Louis A. Frank of the University of Iowa whose theory that earth is continually bombarded by giant snowballs from outer space provoked snickers and disbelief in the halls of astronomical academia. If he’s right, then earth is literally “seeded” every day with space-stuff. This kicks the foundations out from under our isolationist attitude. We and every living thing on the planet could truly be alien life forms from outer space. Today’s science seems to be proving Frank more correct than even he may have imagined.
Recall KAREN SILKWOOD & the Kerr-McGee nuclear plant dangers. See the 1983 movie “Silkwood”, starring Meryl Streep, Kurt Russell and Cher.
THE CHINA SYNDROME (1979) was a film about a cover-up at a nuclear powerplant; its debut was timed eerily close to real-life nuclear spills.
And how about all those ATMOSPHERIC SCIENTISTS who’ve been sounding the warning about the growing Ozone Hole but who are pooh-poohed by many big business concerns and (?!) the American government.
Revelations have recently come to light about how some corporations – particularly in the petrochemical industries – knew about the possible ill effects of GLOBAL WARNING and not only ignored them but actively denied them with so-called ‘scientific proof’.
EDGAR CAYCE made an awfully lot of predictions, as well as reading the past (as did Cassandra).

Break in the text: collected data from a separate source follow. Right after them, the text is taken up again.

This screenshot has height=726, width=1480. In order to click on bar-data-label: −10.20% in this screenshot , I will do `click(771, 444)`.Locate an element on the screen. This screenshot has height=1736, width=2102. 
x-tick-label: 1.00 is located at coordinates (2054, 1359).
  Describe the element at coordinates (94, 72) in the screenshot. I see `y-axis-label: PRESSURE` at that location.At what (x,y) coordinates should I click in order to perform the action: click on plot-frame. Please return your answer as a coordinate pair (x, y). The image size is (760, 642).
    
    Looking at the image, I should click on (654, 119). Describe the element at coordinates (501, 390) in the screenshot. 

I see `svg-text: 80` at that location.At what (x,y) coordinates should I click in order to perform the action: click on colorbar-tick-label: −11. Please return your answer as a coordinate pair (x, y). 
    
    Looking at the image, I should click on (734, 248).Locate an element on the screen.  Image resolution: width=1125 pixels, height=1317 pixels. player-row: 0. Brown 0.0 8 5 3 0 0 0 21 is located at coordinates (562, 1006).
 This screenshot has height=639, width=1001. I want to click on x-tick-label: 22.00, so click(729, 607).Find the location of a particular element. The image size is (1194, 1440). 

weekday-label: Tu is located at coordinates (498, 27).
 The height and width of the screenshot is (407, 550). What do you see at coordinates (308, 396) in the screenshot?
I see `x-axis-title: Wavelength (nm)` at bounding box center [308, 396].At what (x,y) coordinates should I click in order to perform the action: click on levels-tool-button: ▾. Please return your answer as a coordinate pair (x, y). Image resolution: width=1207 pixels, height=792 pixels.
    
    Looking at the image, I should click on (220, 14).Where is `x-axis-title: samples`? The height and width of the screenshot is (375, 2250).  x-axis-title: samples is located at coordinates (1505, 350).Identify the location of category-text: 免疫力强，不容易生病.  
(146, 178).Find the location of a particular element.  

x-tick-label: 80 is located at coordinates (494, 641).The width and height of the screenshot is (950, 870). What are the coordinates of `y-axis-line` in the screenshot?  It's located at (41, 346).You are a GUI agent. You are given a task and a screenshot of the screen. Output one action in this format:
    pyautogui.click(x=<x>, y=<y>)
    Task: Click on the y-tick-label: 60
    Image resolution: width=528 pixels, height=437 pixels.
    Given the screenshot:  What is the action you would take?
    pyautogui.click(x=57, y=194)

Some of Cayce’s seem to be coming true, and it wouldn’t hurt to glance back over his writings now and then to see how his accuracy rates are doing. Particularly since the things he foresaw will have great effect on lots of us if they do indeed come about. Things like major earthquakes and the discovery of Atlantis.
Most religions have prophets with varying messages and varying interpretations of the outcomes.
In looking at the phenomenon of prophecy we’d do well to keep in mind a couple of things: chess, chaos theory, the space-time continuum, and the geography of the “other” worlds.
Geography of the other worlds because sometimes people’s consciousnesses seem to travel above the physical dense world and visit those realms where ideas and emotions are made, and perceive them before they precipitate down into physical dense reality. This is where inspiration, new art forms, inventions, and new social policies all come from as well.
The space-time continuum because according to physics, the progression of linear time is not the only way the universe works. We’ve all seen enough sci-fi to know how this stuff goes, and science is now catching up to show us why it works. Physicist Richard Feynman has some fascinating work on sub-atomic particles going forwards and backwards in time.
Chaos theory has as one of its components the concept of the “Strange Attractor in the Field of Chaos”, which basically means if you drop some information into a mess of stuff, the stuff will eventually take recognizable form around the bit of information. A person capable of perceiving the bit of information, the Strange Attractor, as it first enters a situation may be able to accurately predict an outcome which no one else can see at the time because all they note is the seeming chaos.
Chess because it’s a marvelous game to train the human mind to consider consequences to the 4th, 5th, 6th and so on levels. A mind which is naturally “blessed” by this ability may seem prophetic to those of us who are not.
So if you’re the kind of person who can see the future better than others but have trouble getting people to believe you, to buy your script which is about this great new idea, or to believe you when you say so-and-so’s doing such-and-such with this-and-that and people think you’re just paranoid, you might begin to document these things. Then you can whip out your datebook and say, “See, on August 5th I said that on October 10th this would happen. It did. Then at Christmas I predicted a such and such. It happened. I’ve a pattern of success here, you should listen to what I say.”
Yeah, well, good luck. But at least if you aren’t believed you can now wag your finger at people and say, “Remember Cassandra and that Trojan Horse.”
VOICE TO REMEMBER:
“I’m not paranoid, I’m just perceptive.” Paula J. Lewis, Los Angeles, CA 1986
[This article first appeared in the magazine VOICES.]